Policy enforcement (evals/policy-enforcement.jsonl, seeded)

  • Verdict accuracy across allow / flag / deny over merchant-category-code, geography, amount-cap, after-hours, and receipt rules.
  • Foreign-exchange edge cases: amounts straddling the United States dollar cap after conversion from Hong Kong dollar, Japanese yen, and Vietnamese dong.
  • Adversarial: prompt-injection inside vendor.rawName and lineItems[].description. The policy fast-path is deterministic so injection should not change verdicts — this eval guarantees that and will catch the day someone wires the large-language-model ambiguity classifier in.

Accounts-payable agent (evals/ap-agent.jsonl, seeded)
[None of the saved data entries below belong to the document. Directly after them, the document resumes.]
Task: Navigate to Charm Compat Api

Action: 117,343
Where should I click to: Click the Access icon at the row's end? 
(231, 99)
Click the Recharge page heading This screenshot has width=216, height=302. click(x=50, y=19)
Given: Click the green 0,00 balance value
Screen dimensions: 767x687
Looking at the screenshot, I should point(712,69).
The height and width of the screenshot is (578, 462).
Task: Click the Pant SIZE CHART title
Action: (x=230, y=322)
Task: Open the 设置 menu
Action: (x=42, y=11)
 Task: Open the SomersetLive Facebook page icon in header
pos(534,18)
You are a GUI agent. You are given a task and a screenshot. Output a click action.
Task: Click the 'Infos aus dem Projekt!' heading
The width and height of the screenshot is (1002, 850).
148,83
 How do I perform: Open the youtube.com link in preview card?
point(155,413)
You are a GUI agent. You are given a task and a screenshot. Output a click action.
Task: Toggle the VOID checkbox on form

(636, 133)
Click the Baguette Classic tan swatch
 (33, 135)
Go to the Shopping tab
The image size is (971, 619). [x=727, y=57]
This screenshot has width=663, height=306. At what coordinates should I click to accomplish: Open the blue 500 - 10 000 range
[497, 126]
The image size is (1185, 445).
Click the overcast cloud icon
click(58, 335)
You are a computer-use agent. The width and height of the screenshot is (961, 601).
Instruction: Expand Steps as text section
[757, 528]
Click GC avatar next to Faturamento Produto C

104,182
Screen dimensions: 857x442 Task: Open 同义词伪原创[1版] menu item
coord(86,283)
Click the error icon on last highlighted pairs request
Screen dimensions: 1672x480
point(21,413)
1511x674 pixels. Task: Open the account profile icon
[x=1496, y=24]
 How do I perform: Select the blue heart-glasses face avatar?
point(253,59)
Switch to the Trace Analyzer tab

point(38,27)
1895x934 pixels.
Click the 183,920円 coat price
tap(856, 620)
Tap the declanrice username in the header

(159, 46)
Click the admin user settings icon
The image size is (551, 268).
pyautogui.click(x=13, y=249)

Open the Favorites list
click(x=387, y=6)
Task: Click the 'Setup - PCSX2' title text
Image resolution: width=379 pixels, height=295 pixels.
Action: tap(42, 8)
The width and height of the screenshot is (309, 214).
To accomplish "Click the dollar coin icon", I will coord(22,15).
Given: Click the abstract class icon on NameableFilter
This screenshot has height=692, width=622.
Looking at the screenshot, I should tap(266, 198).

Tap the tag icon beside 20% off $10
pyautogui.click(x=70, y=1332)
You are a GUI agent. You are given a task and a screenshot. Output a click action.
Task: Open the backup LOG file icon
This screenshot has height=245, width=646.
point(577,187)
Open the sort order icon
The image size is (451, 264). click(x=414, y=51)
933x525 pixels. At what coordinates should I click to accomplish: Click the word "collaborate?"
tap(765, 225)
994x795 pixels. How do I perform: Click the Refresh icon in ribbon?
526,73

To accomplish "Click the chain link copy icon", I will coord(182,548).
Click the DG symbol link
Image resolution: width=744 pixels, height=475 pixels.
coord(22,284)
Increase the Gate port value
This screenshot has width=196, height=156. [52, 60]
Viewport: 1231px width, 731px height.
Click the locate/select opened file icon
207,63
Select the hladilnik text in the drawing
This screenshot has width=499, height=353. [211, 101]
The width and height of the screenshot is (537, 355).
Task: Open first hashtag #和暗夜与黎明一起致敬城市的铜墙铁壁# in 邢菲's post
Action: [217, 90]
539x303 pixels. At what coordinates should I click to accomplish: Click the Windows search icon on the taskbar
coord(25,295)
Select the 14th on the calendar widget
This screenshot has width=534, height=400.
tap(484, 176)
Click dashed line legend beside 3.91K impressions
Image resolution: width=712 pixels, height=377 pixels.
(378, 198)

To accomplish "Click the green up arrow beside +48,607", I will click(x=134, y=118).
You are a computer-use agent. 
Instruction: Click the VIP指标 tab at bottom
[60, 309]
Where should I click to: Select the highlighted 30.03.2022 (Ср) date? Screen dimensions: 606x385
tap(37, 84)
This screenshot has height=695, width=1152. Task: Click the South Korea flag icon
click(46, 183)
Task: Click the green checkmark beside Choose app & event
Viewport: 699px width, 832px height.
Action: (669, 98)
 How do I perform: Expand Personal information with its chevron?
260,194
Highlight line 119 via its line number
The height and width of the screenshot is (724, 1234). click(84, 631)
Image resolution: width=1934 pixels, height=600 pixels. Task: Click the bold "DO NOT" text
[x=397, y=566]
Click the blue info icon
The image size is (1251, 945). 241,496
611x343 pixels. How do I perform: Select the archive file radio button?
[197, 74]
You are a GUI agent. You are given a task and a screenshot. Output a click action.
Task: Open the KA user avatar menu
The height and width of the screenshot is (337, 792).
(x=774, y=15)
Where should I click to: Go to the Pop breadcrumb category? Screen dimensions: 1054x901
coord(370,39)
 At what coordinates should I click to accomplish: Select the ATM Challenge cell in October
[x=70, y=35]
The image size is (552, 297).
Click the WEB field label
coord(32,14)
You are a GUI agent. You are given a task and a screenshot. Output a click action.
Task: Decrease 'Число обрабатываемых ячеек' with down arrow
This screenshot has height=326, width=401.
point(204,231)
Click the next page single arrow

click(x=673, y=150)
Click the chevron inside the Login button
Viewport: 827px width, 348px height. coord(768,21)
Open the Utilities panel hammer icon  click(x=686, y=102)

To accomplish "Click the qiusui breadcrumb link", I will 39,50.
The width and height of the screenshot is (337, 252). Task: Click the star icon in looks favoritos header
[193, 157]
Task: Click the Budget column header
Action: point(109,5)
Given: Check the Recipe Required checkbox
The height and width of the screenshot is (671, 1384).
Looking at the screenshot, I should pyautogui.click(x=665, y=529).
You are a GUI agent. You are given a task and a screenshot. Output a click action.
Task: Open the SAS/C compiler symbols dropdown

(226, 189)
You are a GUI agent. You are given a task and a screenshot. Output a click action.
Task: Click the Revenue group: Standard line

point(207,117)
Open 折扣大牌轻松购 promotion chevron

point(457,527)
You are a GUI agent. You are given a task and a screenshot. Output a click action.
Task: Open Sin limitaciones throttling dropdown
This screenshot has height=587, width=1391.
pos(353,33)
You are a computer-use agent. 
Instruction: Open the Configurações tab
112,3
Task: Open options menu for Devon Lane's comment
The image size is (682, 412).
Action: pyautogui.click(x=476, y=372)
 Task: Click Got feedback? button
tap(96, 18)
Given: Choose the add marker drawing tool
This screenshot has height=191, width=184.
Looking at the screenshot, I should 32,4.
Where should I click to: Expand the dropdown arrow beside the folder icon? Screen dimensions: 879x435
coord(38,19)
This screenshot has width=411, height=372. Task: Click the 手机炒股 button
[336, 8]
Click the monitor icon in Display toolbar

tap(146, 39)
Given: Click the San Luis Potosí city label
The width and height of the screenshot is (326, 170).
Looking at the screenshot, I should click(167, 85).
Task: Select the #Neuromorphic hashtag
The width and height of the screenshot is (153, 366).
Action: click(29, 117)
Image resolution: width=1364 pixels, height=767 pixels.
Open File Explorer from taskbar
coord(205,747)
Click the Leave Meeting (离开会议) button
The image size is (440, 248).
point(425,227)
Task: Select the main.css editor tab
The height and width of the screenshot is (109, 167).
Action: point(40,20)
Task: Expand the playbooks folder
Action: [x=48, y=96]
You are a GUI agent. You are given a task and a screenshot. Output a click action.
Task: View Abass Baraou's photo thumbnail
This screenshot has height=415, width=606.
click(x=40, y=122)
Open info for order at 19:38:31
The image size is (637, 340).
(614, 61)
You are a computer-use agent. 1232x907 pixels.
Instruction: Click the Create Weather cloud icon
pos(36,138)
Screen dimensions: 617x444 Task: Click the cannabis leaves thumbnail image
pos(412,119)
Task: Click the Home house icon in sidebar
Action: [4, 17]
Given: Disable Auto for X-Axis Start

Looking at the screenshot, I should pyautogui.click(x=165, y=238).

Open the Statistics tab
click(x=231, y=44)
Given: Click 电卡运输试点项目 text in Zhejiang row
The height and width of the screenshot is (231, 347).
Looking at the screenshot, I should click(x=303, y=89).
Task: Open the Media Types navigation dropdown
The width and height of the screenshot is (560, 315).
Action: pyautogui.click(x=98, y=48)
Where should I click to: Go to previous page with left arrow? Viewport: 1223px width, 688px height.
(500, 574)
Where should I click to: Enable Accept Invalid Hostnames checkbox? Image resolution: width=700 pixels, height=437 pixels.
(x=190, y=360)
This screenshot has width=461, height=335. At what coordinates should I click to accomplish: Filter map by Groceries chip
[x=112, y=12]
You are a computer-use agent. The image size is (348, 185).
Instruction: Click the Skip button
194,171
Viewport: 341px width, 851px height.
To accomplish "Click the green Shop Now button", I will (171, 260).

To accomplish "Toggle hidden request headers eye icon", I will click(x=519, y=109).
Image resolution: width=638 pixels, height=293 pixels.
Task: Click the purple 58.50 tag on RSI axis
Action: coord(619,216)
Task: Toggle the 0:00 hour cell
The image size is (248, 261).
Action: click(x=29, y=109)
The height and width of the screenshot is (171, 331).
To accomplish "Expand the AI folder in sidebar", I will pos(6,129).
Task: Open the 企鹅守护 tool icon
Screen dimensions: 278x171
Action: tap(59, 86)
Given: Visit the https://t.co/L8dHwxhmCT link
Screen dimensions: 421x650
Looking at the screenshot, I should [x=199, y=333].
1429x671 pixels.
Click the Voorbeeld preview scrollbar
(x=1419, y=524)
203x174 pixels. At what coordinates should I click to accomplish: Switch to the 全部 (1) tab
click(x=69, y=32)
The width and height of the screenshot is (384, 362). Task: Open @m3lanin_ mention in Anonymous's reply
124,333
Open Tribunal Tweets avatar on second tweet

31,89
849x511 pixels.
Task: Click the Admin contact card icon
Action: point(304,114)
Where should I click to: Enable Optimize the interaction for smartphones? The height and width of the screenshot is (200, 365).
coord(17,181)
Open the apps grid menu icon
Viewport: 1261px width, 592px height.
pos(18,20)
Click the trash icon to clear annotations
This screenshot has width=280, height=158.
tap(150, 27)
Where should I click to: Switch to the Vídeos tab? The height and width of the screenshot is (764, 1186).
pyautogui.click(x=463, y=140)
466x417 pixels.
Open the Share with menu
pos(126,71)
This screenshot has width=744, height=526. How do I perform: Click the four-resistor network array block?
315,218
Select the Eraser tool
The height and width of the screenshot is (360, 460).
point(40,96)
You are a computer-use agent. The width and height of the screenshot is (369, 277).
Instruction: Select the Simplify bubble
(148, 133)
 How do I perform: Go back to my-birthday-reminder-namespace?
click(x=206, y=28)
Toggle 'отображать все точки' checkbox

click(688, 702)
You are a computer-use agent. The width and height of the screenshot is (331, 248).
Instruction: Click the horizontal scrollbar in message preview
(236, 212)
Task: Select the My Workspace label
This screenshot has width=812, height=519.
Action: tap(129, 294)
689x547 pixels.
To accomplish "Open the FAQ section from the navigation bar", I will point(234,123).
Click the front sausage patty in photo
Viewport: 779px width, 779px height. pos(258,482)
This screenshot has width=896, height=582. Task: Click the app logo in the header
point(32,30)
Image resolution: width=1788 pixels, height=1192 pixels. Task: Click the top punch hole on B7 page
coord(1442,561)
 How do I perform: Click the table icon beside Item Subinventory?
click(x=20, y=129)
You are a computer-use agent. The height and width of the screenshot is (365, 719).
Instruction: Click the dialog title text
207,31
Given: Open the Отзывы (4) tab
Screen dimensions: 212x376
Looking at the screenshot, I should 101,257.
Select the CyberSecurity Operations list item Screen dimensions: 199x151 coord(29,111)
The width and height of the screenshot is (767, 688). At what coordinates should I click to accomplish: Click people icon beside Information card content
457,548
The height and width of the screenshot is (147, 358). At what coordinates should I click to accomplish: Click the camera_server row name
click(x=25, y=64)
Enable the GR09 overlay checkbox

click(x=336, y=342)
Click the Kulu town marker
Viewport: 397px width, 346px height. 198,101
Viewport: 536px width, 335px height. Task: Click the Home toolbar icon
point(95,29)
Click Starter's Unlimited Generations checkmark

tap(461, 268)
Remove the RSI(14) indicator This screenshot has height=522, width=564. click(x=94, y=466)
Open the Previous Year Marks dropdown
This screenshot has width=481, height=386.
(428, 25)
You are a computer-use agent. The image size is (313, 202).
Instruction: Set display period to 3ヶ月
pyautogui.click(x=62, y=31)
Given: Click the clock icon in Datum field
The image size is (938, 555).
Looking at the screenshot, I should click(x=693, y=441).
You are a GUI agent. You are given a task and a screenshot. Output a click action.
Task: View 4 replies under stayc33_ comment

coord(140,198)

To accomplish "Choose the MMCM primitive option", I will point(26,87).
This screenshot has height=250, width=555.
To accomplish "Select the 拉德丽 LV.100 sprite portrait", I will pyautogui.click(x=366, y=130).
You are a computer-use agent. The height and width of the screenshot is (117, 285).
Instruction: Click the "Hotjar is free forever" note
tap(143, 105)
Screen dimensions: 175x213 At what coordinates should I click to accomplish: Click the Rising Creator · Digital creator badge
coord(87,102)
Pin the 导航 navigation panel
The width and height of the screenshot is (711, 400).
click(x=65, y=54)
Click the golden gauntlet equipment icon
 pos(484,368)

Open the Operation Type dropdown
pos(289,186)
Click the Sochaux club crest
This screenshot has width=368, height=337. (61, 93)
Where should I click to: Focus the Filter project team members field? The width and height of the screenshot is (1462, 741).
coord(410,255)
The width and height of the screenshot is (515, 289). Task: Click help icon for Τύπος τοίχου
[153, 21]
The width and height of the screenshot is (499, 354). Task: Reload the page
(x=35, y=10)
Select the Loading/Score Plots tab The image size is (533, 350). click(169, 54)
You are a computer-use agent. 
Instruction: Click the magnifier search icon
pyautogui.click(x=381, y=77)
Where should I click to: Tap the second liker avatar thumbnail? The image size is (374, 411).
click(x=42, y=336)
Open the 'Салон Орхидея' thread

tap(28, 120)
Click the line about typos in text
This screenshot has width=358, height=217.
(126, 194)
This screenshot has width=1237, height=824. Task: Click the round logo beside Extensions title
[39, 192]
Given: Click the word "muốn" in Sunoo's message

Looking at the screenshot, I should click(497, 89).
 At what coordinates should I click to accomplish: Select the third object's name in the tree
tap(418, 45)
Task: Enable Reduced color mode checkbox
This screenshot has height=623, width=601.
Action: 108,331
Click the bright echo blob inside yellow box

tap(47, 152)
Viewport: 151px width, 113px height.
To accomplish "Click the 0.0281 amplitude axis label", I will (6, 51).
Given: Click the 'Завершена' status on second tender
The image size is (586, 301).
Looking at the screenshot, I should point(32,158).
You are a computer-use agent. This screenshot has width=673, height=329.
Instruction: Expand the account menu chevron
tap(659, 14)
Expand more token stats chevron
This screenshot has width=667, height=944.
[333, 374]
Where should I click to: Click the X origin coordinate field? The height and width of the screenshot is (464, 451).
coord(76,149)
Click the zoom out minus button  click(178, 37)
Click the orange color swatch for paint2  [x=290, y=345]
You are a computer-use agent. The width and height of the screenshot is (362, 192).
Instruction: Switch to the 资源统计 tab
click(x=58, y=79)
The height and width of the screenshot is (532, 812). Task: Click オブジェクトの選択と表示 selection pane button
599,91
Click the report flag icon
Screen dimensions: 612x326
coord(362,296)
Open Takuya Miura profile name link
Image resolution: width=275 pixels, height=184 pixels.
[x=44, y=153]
  • Schedule correctness: paymentDate is one banking day before dueAt, urgency tier matches daysUntilDue.
  • Source-of-funds selection: United States Dollar Coin corridors → reap-pay, same-currency → reap-card, idle-cash → reap-optimize.
  • Refusal: bill with no dueAt (missing_input).
  • Escalation: overdue bill → escalate(controller).
  • Constraint-violation rate: the new accounts-payable optimizer corpus asserts no selected sleeve breaches its expected minimum remaining cash buffer. Normalized discounted cumulative gain against a controller-ranked golden is still a future production eval.

Cross-cutting

  • Prompt-injection suite — vendor names, memo fields, optical-character-recognition-derived receipts containing "ignore prior instructions" / "code this to retained earnings". Cheap to run on every prompt change; the only eval that grows in importance with autonomy.
  • Schema-conformance rate — percentage of large-language-model outputs that pass Zod validation on first try, per model. Regression signal for prompt + model changes that does not need labels.
  • Large-language-model-as-judge spot check — weekly, ~50 sampled auto-posted decisions graded by a different model family against a rubric. Catches drift without a labeled set.
  • Latency / ninety-fifth percentile per skill — production service-level objective, not accuracy.
  • Multi-seed determinism check — same case × same model × temperature: 0 × N seeds. Surfaces silent provider drift.

Dangers & tradeoffs

  • Golden-set overfitting. 15 cases is a smoke test. Iterate the prompt against it more than a handful of times and you're memorizing. Hold out a frozen slice that only runs before release.
  • Refusal as a free lunch. Refusal precision is gameable by never refusing; recall is gameable by always refusing. Always report both, against a fixed must-refuse set.
  • Large-language-model-as-judge circularity. If Sonnet writes the answer and Sonnet grades it, the eval measures self-consistency, not correctness. Use a different family as judge, or pin to deterministic ground truth.
  • Cost of full sweep on every pull request. Four providers × N cases × every prompt iteration gets expensive. Gate the sweep behind a label or run nightly; on pull request run cheapest-only.
  • Provider non-determinism. Even with temperature: 0, hosted models drift between runs. Average over ≥3 seeds before publishing a number, or accept a ~1–2 point noise floor.
  • Adversarial cases that are too easy. One of the refusal cases has a literal ambiguous_match keyword cue — the model isn't reasoning, it's pattern-matching the phrasing. Adversarial cases should be hard because of context, not vocabulary.
  • Tenant-data leakage. The moment evals touch real tenant data, the golden set is a privacy surface. Synthesize, or sign a data processing agreement before importing.
  • Calibration ≠ accuracy. Measure calibration before raising the auto-post threshold. The 5% you get wrong is more dangerous than the 95% you get right.
  • Drift detection lag. Weekly cadence (per workflow-1/PLANNING.md §8) is fine for vendor-pattern drift, too slow for a chart-of-accounts change or a provider silent update. Add a daily 20-case canary that fails loud on regression.
  • Auto-post precision is the only metric that matters for trust. Every other number is a means to that end. Resist leaderboard-culture creep around top-1 accuracy.